02 October 2011

The Second Handle

If you ask me, names are pretty important things.  If you call it Constantinople instead of Istanbul, you're saying a lot. A little over a year from now someone will be calling me Dad instead of Cameron.  That's a pretty big change in responsibilities.  I've had a lot of names in my day, and I've given out my fair share of nicknames and received my fair share of insults in return, so when it comes to names I pay attention.  Coming up with a name for this blog took me a good bit of time.

Chance played a good part in it.  I had the good fortune of having an English teacher who made us recite the poem "Invictus" at the beginning of each and every class.  At the time, I thought that it was probably the stupidest thing any teacher had ever had any student do, but she apparently had a much deeper reservoir of knowledge than my teenage self gave her credit for.  I repeated to myself each morning that I was the master of my fate, and that I was the captain of my soul.  A decade later it would do me some good.

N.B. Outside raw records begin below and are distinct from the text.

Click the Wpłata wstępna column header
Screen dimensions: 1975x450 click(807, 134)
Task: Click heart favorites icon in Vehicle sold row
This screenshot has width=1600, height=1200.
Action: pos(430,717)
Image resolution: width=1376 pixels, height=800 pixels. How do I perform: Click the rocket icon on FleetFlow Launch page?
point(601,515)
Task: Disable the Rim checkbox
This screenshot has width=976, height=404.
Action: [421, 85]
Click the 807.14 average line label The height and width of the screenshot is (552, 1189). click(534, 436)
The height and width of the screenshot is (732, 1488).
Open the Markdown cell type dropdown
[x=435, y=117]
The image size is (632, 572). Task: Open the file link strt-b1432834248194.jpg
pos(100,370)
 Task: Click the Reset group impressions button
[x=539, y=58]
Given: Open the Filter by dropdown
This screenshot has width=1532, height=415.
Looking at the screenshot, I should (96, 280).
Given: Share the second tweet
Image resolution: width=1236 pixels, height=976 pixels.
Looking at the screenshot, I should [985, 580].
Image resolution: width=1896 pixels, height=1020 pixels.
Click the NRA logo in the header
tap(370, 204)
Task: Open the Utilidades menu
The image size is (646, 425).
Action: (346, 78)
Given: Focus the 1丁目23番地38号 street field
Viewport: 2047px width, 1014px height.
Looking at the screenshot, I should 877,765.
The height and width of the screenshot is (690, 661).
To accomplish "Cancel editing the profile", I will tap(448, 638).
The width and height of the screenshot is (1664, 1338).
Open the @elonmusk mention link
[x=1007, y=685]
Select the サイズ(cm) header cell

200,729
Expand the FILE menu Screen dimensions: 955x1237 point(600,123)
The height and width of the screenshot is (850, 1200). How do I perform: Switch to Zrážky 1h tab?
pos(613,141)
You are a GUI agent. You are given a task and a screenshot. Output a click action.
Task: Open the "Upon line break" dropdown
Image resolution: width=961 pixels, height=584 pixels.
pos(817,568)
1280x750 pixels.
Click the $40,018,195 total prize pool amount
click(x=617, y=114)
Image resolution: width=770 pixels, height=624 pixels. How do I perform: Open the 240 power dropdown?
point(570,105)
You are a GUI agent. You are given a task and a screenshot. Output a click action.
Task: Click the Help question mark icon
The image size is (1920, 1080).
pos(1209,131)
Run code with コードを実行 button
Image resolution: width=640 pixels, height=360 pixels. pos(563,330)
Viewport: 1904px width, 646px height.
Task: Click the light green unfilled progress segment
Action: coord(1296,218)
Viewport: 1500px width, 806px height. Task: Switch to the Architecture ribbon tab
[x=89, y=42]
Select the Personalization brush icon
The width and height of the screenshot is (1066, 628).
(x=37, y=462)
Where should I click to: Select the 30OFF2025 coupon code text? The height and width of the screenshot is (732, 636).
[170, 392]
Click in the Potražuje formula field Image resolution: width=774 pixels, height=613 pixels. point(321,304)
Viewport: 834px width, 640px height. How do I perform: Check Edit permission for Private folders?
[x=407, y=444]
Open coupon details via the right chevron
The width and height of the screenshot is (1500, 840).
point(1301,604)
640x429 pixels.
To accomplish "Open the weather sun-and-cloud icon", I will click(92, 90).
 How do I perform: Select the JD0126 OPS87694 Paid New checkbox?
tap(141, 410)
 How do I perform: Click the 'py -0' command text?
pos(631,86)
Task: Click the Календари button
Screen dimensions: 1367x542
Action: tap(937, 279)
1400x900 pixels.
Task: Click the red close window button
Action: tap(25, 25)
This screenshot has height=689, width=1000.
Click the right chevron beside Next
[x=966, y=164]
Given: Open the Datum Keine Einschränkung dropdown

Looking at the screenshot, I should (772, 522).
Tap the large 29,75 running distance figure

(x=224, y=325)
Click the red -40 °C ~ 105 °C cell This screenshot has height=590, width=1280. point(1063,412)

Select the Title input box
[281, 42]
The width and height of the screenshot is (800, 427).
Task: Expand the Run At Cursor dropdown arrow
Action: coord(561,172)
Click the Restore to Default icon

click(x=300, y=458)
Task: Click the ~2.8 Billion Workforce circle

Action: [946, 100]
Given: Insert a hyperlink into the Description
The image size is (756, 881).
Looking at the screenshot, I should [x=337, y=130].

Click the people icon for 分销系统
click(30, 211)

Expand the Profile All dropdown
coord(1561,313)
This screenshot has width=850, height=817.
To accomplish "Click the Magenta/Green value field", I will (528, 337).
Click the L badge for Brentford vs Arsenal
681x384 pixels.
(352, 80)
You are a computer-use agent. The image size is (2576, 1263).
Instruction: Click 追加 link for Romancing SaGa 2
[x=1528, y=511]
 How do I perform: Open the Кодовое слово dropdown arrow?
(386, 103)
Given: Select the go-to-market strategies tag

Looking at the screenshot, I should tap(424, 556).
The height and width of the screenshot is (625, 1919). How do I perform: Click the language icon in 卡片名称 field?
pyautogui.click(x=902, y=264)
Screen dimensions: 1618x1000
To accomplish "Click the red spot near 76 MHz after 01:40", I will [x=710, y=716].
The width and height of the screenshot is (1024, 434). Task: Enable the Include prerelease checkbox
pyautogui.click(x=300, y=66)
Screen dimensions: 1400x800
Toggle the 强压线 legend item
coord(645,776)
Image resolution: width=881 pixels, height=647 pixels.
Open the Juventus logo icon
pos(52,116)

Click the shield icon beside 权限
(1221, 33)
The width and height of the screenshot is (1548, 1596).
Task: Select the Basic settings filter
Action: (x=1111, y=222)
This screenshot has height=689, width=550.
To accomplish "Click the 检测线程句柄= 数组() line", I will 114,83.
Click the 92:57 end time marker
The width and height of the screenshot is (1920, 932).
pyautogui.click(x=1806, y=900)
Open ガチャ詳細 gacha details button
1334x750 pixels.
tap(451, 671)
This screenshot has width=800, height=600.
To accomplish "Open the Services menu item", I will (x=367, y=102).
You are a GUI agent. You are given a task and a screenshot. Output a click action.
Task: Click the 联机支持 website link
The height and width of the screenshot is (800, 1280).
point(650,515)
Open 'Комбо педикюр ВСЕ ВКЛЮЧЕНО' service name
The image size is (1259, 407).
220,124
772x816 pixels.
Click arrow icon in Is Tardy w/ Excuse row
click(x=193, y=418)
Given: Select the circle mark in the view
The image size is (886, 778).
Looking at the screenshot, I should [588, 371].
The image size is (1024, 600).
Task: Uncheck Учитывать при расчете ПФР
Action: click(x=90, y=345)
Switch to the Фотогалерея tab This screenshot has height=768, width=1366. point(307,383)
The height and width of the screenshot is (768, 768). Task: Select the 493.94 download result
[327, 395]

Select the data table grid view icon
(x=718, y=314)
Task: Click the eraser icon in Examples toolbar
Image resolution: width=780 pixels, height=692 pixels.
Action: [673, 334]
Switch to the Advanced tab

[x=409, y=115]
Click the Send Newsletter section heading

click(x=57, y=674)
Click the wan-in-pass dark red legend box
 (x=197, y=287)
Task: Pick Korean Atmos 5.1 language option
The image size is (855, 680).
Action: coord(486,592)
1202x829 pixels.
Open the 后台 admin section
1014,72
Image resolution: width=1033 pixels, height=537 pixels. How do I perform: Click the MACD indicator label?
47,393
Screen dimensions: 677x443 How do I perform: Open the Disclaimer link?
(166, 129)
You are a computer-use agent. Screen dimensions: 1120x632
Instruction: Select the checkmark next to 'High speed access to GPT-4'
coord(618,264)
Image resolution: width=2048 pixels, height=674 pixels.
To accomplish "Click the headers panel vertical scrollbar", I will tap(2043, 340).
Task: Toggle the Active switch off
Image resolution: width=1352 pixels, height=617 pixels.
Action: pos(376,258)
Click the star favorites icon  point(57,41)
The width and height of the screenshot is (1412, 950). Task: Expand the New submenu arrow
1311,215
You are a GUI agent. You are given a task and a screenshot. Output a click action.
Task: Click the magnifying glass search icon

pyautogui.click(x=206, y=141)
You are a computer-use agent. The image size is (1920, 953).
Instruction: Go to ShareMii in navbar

Four or five years ago an obscure reference to Admiral Stockdale sent me on a search of the internet.  I knew that I knew who this guy was, and I knew that he had done some interesting things, but I didn't know exactly what.  Trolling through pages and stories brought me some basic information about him, but more importantly it led to some of his writings.  After his plane was shot down over North Vietnam, he managed to survive years in Hanoi being tortured by the some of the worst men Uncle Ho could throw at him.  He didn't leave a broken man, no matter how often his captors had tried to break him.  He later ran for Vice President, and the US paid him for his service by largely ignoring and ridiculing him.  But here was his piece of writing, "Master of My Fate".  I knew that there had to be something there worth holding on to.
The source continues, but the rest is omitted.